==== PROVIDED ENTRIES
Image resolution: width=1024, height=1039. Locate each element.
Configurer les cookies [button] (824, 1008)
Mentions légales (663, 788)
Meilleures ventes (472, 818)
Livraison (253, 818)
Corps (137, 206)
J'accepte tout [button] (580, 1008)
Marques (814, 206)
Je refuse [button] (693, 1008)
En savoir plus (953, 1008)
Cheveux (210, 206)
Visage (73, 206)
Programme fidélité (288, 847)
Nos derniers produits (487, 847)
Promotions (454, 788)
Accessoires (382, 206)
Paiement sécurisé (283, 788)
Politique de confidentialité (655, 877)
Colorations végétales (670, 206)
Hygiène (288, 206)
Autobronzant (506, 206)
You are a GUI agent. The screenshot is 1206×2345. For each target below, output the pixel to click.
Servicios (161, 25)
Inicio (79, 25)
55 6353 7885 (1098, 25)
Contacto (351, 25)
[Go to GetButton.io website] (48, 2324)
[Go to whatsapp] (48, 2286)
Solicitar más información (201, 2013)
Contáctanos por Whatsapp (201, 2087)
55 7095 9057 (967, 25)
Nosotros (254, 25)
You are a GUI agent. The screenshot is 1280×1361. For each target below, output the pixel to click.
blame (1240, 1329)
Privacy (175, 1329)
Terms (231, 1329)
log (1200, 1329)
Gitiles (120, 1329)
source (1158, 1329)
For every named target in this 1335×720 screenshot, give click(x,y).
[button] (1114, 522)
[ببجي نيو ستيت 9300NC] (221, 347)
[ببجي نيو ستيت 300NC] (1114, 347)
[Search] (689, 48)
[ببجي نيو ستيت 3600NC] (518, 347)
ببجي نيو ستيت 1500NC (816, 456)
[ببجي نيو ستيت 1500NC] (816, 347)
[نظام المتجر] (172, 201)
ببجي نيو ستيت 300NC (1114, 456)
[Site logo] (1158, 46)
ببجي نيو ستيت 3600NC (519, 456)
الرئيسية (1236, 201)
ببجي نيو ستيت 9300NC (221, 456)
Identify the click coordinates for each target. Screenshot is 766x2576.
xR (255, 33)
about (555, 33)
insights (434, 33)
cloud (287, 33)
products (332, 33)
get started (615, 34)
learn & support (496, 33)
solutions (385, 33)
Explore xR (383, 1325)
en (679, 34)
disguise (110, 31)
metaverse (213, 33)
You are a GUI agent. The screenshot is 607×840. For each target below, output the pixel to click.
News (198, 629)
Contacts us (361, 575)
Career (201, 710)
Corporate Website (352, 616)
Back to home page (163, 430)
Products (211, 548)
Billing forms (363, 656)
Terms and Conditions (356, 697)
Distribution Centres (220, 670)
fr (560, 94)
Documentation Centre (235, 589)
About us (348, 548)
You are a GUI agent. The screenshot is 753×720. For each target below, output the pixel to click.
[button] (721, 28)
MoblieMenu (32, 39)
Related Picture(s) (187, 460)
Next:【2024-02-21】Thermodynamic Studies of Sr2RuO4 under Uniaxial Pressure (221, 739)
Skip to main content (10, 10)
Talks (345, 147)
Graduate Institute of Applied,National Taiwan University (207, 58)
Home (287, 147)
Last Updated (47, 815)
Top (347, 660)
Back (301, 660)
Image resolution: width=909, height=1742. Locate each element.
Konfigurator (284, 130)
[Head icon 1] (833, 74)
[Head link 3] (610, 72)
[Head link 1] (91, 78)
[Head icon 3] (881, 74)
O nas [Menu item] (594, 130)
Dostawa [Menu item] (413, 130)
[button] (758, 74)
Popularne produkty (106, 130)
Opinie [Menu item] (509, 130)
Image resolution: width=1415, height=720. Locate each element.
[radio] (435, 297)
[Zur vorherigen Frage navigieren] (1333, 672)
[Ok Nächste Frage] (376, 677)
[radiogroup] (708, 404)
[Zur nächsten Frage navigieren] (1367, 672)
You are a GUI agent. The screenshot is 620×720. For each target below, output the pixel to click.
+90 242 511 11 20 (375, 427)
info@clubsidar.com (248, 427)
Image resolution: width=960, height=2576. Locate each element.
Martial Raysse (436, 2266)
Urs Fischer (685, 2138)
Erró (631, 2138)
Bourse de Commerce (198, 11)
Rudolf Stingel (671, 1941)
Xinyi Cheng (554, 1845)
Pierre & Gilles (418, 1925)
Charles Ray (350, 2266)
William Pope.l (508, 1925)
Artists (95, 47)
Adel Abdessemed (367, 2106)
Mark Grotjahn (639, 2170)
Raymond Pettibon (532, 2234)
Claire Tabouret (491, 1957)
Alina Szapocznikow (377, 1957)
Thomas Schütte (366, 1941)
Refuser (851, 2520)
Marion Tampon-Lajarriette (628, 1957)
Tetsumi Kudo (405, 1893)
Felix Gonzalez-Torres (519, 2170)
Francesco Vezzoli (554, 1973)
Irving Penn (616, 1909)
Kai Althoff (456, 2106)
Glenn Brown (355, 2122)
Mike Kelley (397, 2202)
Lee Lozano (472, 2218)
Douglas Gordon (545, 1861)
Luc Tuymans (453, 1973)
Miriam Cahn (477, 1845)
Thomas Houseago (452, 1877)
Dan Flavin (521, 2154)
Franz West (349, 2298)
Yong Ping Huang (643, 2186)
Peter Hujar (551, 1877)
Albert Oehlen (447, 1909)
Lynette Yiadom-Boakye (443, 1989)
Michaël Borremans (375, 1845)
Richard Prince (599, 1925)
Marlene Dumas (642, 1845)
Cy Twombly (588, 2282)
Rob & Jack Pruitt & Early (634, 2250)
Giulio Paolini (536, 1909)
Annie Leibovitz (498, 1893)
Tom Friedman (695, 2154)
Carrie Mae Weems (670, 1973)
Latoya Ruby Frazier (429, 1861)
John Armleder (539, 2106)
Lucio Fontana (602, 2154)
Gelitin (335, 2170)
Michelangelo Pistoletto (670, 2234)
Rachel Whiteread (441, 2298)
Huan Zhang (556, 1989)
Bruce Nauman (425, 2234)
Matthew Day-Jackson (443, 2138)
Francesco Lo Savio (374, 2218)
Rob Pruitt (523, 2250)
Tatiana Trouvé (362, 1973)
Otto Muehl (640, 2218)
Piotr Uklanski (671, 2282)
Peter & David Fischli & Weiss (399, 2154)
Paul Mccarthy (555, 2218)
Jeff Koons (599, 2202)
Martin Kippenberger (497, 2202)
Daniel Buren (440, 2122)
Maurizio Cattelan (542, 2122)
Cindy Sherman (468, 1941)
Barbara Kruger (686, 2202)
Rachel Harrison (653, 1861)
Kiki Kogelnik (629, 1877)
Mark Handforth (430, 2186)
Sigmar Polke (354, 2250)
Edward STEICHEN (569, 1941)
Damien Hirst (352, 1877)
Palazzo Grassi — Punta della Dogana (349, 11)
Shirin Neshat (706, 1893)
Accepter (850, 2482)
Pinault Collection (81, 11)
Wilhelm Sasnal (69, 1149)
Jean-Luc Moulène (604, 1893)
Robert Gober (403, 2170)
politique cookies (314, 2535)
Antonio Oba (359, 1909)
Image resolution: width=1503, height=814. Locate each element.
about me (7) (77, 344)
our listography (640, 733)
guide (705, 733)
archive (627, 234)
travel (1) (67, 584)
========
## PROBLEM
Rewrite all the rows above as a numbered list, omitting any blank lines.

## ANSWER TO THIS EXERCISE
1. Image resolution: width=1024, height=1039. Locate each element.
2. Configurer les cookies [button] (824, 1008)
3. Mentions légales (663, 788)
4. Meilleures ventes (472, 818)
5. Livraison (253, 818)
6. Corps (137, 206)
7. J'accepte tout [button] (580, 1008)
8. Marques (814, 206)
9. Je refuse [button] (693, 1008)
10. En savoir plus (953, 1008)
11. Cheveux (210, 206)
12. Visage (73, 206)
13. Programme fidélité (288, 847)
14. Nos derniers produits (487, 847)
15. Promotions (454, 788)
16. Accessoires (382, 206)
17. Paiement sécurisé (283, 788)
18. Politique de confidentialité (655, 877)
19. Colorations végétales (670, 206)
20. Hygiène (288, 206)
21. Autobronzant (506, 206)
22. You are a GUI agent. The screenshot is 1206×2345. For each target below, output the pixel to click.
23. Servicios (161, 25)
24. Inicio (79, 25)
25. 55 6353 7885 (1098, 25)
26. Contacto (351, 25)
27. [Go to GetButton.io website] (48, 2324)
28. [Go to whatsapp] (48, 2286)
29. Solicitar más información (201, 2013)
30. Contáctanos por Whatsapp (201, 2087)
31. 55 7095 9057 (967, 25)
32. Nosotros (254, 25)
33. You are a GUI agent. The screenshot is 1280×1361. For each target below, output the pixel to click.
34. blame (1240, 1329)
35. Privacy (175, 1329)
36. Terms (231, 1329)
37. log (1200, 1329)
38. Gitiles (120, 1329)
39. source (1158, 1329)
40. For every named target in this 1335×720 screenshot, give click(x,y).
41. [button] (1114, 522)
42. [ببجي نيو ستيت 9300NC] (221, 347)
43. [ببجي نيو ستيت 300NC] (1114, 347)
44. [Search] (689, 48)
45. [ببجي نيو ستيت 3600NC] (518, 347)
46. ببجي نيو ستيت 1500NC (816, 456)
47. [ببجي نيو ستيت 1500NC] (816, 347)
48. [نظام المتجر] (172, 201)
49. ببجي نيو ستيت 300NC (1114, 456)
50. [Site logo] (1158, 46)
51. ببجي نيو ستيت 3600NC (519, 456)
52. الرئيسية (1236, 201)
53. ببجي نيو ستيت 9300NC (221, 456)
54. Identify the click coordinates for each target. Screenshot is 766x2576.
55. xR (255, 33)
56. about (555, 33)
57. insights (434, 33)
58. cloud (287, 33)
59. products (332, 33)
60. get started (615, 34)
61. learn & support (496, 33)
62. solutions (385, 33)
63. Explore xR (383, 1325)
64. en (679, 34)
65. disguise (110, 31)
66. metaverse (213, 33)
67. You are a GUI agent. The screenshot is 607×840. For each target below, output the pixel to click.
68. News (198, 629)
69. Contacts us (361, 575)
70. Career (201, 710)
71. Corporate Website (352, 616)
72. Back to home page (163, 430)
73. Products (211, 548)
74. Billing forms (363, 656)
75. Terms and Conditions (356, 697)
76. Distribution Centres (220, 670)
77. fr (560, 94)
78. Documentation Centre (235, 589)
79. About us (348, 548)
80. You are a GUI agent. The screenshot is 753×720. For each target below, output the pixel to click.
81. [button] (721, 28)
82. MoblieMenu (32, 39)
83. Related Picture(s) (187, 460)
84. Next:【2024-02-21】Thermodynamic Studies of Sr2RuO4 under Uniaxial Pressure (221, 739)
85. Skip to main content (10, 10)
86. Talks (345, 147)
87. Graduate Institute of Applied,National Taiwan University (207, 58)
88. Home (287, 147)
89. Last Updated (47, 815)
90. Top (347, 660)
91. Back (301, 660)
92. Image resolution: width=909, height=1742. Locate each element.
93. Konfigurator (284, 130)
94. [Head icon 1] (833, 74)
95. [Head link 3] (610, 72)
96. [Head link 1] (91, 78)
97. [Head icon 3] (881, 74)
98. O nas [Menu item] (594, 130)
99. Dostawa [Menu item] (413, 130)
100. [button] (758, 74)
101. Popularne produkty (106, 130)
102. Opinie [Menu item] (509, 130)
103. Image resolution: width=1415, height=720. Locate each element.
104. [radio] (435, 297)
105. [Zur vorherigen Frage navigieren] (1333, 672)
106. [Ok Nächste Frage] (376, 677)
107. [radiogroup] (708, 404)
108. [Zur nächsten Frage navigieren] (1367, 672)
109. You are a GUI agent. The screenshot is 620×720. For each target below, output the pixel to click.
110. +90 242 511 11 20 (375, 427)
111. info@clubsidar.com (248, 427)
112. Image resolution: width=960, height=2576. Locate each element.
113. Martial Raysse (436, 2266)
114. Urs Fischer (685, 2138)
115. Erró (631, 2138)
116. Bourse de Commerce (198, 11)
117. Rudolf Stingel (671, 1941)
118. Xinyi Cheng (554, 1845)
119. Pierre & Gilles (418, 1925)
120. Charles Ray (350, 2266)
121. William Pope.l (508, 1925)
122. Artists (95, 47)
123. Adel Abdessemed (367, 2106)
124. Mark Grotjahn (639, 2170)
125. Raymond Pettibon (532, 2234)
126. Claire Tabouret (491, 1957)
127. Alina Szapocznikow (377, 1957)
128. Thomas Schütte (366, 1941)
129. Refuser (851, 2520)
130. Marion Tampon-Lajarriette (628, 1957)
131. Tetsumi Kudo (405, 1893)
132. Felix Gonzalez-Torres (519, 2170)
133. Francesco Vezzoli (554, 1973)
134. Irving Penn (616, 1909)
135. Kai Althoff (456, 2106)
136. Glenn Brown (355, 2122)
137. Mike Kelley (397, 2202)
138. Lee Lozano (472, 2218)
139. Douglas Gordon (545, 1861)
140. Luc Tuymans (453, 1973)
141. Miriam Cahn (477, 1845)
142. Thomas Houseago (452, 1877)
143. Dan Flavin (521, 2154)
144. Franz West (349, 2298)
145. Yong Ping Huang (643, 2186)
146. Peter Hujar (551, 1877)
147. Albert Oehlen (447, 1909)
148. Lynette Yiadom-Boakye (443, 1989)
149. Michaël Borremans (375, 1845)
150. Richard Prince (599, 1925)
151. Marlene Dumas (642, 1845)
152. Cy Twombly (588, 2282)
153. Rob & Jack Pruitt & Early (634, 2250)
154. Giulio Paolini (536, 1909)
155. Annie Leibovitz (498, 1893)
156. Tom Friedman (695, 2154)
157. Carrie Mae Weems (670, 1973)
158. Latoya Ruby Frazier (429, 1861)
159. John Armleder (539, 2106)
160. Lucio Fontana (602, 2154)
161. Gelitin (335, 2170)
162. Michelangelo Pistoletto (670, 2234)
163. Rachel Whiteread (441, 2298)
164. Huan Zhang (556, 1989)
165. Bruce Nauman (425, 2234)
166. Matthew Day-Jackson (443, 2138)
167. Francesco Lo Savio (374, 2218)
168. Rob Pruitt (523, 2250)
169. Tatiana Trouvé (362, 1973)
170. Otto Muehl (640, 2218)
171. Piotr Uklanski (671, 2282)
172. Peter & David Fischli & Weiss (399, 2154)
173. Paul Mccarthy (555, 2218)
174. Jeff Koons (599, 2202)
175. Martin Kippenberger (497, 2202)
176. Daniel Buren (440, 2122)
177. Maurizio Cattelan (542, 2122)
178. Cindy Sherman (468, 1941)
179. Barbara Kruger (686, 2202)
180. Rachel Harrison (653, 1861)
181. Kiki Kogelnik (629, 1877)
182. Mark Handforth (430, 2186)
183. Sigmar Polke (354, 2250)
184. Edward STEICHEN (569, 1941)
185. Damien Hirst (352, 1877)
186. Palazzo Grassi — Punta della Dogana (349, 11)
187. Shirin Neshat (706, 1893)
188. Accepter (850, 2482)
189. Pinault Collection (81, 11)
190. Wilhelm Sasnal (69, 1149)
191. Jean-Luc Moulène (604, 1893)
192. Robert Gober (403, 2170)
193. politique cookies (314, 2535)
194. Antonio Oba (359, 1909)
195. Image resolution: width=1503, height=814. Locate each element.
196. about me (7) (77, 344)
197. our listography (640, 733)
198. guide (705, 733)
199. archive (627, 234)
200. travel (1) (67, 584)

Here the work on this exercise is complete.